I’ve been using DataFrames.readtable() to read files with fixed width columns, but that function is now deprecated in favor of CSV.read(). However it seems that CSV.read() lacks the flag to “treat consecutive whitespace delimiters as one” that would be required to make it handle fixed width data.
Here’s a sample file from climate science (standardized scenarios of greenhouse gas concentrations called “Representative Concentration Pathways”). More similar files available here. DataFrames.readtable() has no problems with this file:
Is there no standard way to read files with fixed width columns in Julia 0.6.1 (or 0.7 or 1.0)? If so that seems to be a pretty serious shortcoming. I know it’s not too hard to write a fixed width file reader from scratch, but I still think this functionality should be included by default. Or am I missing something?

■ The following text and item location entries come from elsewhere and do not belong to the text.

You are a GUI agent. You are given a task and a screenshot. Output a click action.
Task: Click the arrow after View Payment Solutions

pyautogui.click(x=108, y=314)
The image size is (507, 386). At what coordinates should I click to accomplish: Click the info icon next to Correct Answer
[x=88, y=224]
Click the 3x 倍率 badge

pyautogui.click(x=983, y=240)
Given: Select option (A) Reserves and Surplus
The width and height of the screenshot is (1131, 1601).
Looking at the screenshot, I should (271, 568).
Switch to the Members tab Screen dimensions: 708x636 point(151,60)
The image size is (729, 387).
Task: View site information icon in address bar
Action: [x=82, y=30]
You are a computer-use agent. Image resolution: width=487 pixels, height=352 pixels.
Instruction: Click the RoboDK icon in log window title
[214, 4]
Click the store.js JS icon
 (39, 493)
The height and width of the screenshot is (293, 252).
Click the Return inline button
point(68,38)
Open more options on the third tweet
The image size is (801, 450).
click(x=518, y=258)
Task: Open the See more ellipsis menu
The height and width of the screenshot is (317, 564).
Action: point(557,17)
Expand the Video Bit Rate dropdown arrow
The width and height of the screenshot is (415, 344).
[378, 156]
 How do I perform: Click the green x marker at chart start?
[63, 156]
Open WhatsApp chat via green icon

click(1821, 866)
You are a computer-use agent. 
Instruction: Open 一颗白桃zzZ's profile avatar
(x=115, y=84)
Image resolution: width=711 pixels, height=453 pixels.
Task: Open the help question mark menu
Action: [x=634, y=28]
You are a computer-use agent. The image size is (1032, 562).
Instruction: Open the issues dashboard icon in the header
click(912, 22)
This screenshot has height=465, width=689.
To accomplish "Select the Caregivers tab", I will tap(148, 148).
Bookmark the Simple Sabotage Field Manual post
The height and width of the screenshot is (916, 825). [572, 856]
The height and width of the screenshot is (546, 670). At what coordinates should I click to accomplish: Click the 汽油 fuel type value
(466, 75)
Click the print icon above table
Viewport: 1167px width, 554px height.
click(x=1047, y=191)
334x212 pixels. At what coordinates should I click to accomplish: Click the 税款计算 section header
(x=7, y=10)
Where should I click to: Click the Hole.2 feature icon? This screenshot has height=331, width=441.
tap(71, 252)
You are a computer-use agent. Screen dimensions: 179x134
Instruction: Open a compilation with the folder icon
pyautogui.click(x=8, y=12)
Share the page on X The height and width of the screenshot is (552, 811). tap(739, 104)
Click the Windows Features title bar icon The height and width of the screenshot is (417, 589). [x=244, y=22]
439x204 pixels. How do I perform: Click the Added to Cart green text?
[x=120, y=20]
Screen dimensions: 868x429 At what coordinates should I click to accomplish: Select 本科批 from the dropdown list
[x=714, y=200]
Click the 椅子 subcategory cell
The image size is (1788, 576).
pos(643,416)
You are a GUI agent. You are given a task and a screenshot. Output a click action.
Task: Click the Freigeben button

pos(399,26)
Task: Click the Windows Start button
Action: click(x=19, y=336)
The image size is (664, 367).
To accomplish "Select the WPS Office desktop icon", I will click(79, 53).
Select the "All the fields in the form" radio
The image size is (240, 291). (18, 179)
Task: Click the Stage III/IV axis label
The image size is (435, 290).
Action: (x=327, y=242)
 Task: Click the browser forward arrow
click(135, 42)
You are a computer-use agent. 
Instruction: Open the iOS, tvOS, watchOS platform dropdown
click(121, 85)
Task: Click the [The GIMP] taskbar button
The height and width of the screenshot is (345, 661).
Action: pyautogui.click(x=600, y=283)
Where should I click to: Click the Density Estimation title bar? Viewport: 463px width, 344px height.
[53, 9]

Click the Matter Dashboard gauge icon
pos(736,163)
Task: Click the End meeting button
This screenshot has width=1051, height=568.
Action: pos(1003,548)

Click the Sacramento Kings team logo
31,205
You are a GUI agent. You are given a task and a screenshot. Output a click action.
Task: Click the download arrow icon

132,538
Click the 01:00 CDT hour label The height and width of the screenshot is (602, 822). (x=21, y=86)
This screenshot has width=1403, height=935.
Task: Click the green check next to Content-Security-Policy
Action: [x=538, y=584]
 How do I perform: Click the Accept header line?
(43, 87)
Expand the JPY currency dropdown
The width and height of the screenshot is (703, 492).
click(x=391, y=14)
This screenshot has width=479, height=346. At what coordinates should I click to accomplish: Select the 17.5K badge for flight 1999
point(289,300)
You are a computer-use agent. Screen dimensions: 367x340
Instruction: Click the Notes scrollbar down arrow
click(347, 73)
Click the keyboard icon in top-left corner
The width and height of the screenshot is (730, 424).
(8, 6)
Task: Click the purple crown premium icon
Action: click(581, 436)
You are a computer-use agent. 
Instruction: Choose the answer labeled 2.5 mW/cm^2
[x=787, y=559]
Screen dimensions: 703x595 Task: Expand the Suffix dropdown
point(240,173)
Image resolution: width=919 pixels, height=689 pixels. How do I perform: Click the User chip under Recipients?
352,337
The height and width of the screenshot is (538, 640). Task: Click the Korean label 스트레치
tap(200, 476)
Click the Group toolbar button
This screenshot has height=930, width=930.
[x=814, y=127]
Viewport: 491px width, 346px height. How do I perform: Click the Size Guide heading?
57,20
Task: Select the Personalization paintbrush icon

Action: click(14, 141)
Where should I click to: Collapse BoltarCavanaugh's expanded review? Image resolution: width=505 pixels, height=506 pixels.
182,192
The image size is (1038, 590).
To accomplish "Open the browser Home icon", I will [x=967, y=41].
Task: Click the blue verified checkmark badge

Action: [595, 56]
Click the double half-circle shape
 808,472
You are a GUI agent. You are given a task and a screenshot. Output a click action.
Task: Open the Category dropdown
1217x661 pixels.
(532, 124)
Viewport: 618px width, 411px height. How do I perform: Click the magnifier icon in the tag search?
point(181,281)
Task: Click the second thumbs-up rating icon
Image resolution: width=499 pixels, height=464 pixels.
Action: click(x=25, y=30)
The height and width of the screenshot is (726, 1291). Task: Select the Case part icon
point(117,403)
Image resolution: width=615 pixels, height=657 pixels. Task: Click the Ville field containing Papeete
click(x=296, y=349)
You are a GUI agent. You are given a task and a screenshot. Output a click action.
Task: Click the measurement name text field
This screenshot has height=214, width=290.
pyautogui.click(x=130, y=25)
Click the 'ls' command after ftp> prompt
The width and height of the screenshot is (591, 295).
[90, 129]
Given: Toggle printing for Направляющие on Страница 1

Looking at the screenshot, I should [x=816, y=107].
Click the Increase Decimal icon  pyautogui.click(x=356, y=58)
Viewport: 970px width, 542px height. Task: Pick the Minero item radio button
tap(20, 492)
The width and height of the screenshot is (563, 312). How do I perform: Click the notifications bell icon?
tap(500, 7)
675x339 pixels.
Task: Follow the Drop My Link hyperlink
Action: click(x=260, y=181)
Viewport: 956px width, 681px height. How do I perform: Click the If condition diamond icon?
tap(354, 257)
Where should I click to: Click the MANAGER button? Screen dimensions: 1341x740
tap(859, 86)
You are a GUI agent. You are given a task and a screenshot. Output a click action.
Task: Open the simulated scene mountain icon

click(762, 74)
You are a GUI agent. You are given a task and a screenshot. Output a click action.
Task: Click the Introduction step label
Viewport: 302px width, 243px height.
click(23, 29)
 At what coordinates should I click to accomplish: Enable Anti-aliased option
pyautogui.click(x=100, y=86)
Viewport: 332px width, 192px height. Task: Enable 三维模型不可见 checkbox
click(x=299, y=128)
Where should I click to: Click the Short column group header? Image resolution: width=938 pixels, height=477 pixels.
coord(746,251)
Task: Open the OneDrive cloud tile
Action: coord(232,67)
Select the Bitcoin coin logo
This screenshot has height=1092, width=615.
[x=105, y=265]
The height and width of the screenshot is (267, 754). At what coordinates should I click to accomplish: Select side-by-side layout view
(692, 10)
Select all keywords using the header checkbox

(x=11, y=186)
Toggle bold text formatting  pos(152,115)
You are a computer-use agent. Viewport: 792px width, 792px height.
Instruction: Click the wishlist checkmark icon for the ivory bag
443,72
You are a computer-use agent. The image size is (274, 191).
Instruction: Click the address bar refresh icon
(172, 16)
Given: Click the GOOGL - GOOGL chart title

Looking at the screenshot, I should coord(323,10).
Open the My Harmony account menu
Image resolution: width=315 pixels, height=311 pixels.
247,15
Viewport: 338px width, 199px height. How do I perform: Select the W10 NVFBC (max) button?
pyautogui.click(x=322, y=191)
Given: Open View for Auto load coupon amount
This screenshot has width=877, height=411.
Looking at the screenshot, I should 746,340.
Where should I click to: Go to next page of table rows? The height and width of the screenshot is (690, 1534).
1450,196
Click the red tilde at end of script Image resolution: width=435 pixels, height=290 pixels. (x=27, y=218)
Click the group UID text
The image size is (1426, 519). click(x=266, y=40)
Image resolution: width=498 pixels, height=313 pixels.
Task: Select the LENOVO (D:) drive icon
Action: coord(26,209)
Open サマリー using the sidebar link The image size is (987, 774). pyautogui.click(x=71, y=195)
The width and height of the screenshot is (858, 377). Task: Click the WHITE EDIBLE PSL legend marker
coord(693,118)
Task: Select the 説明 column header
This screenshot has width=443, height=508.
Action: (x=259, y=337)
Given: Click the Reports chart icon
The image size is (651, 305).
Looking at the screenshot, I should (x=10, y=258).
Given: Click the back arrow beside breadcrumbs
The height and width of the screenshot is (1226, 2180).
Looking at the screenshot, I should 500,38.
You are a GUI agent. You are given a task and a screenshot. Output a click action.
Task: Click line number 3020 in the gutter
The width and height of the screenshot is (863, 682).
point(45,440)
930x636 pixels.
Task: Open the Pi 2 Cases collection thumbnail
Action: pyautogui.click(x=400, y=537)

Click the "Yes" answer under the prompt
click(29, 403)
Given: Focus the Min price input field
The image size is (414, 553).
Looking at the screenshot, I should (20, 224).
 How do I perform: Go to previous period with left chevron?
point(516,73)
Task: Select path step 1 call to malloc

Using delimited data tools may be a workaround, but they are not right for the job.
It is very easy to roll your own tools for fixed data, see this topic:
That said, fixed width datasets are usually the ugliest to deal with. In the best cases, there is some metadata which tells you the first line of data and the column layout, but there is not widely used standard format (social security data sometimes uses something called DDF, but that is not a well-defined format anyway).
I would simply try to get the data in another format, or use a command line tool like sed to replace contiguous whitespace with , or similar, then read it as CSV.
Here is quick workaround (probably not a general solution), but it works for me (Julia 0.6.1) using the sample file above:
function readfwf(x::String; opts...)
d = readdlm(x; opts...)
z = !isa(d,Tuple) ? DataFrame(d) : names!(DataFrame(d[1]), Symbol.(vec(d[2])))
return z
end
x = "RCP3PD_MIDYEAR_CONCENTRATIONS.DAT"
d = readfwf(x, header=true, skipstart=38)
Thanks for the suggestions guys, but I had already solved my problem when I posted (not as elegantly as @Mattriks’ little function though). I was just surprised that some of the functionality of readtable() had fallen through the cracks during the transition to the new DataFrames version and wanted to shine some light on it.
Parsing fixed width columns depending on a variable number of spaces could create (sometimes silent) bugs when there is no space between fields. In the best scenario, this will end up in an error (e.g., an error for having a shorter row).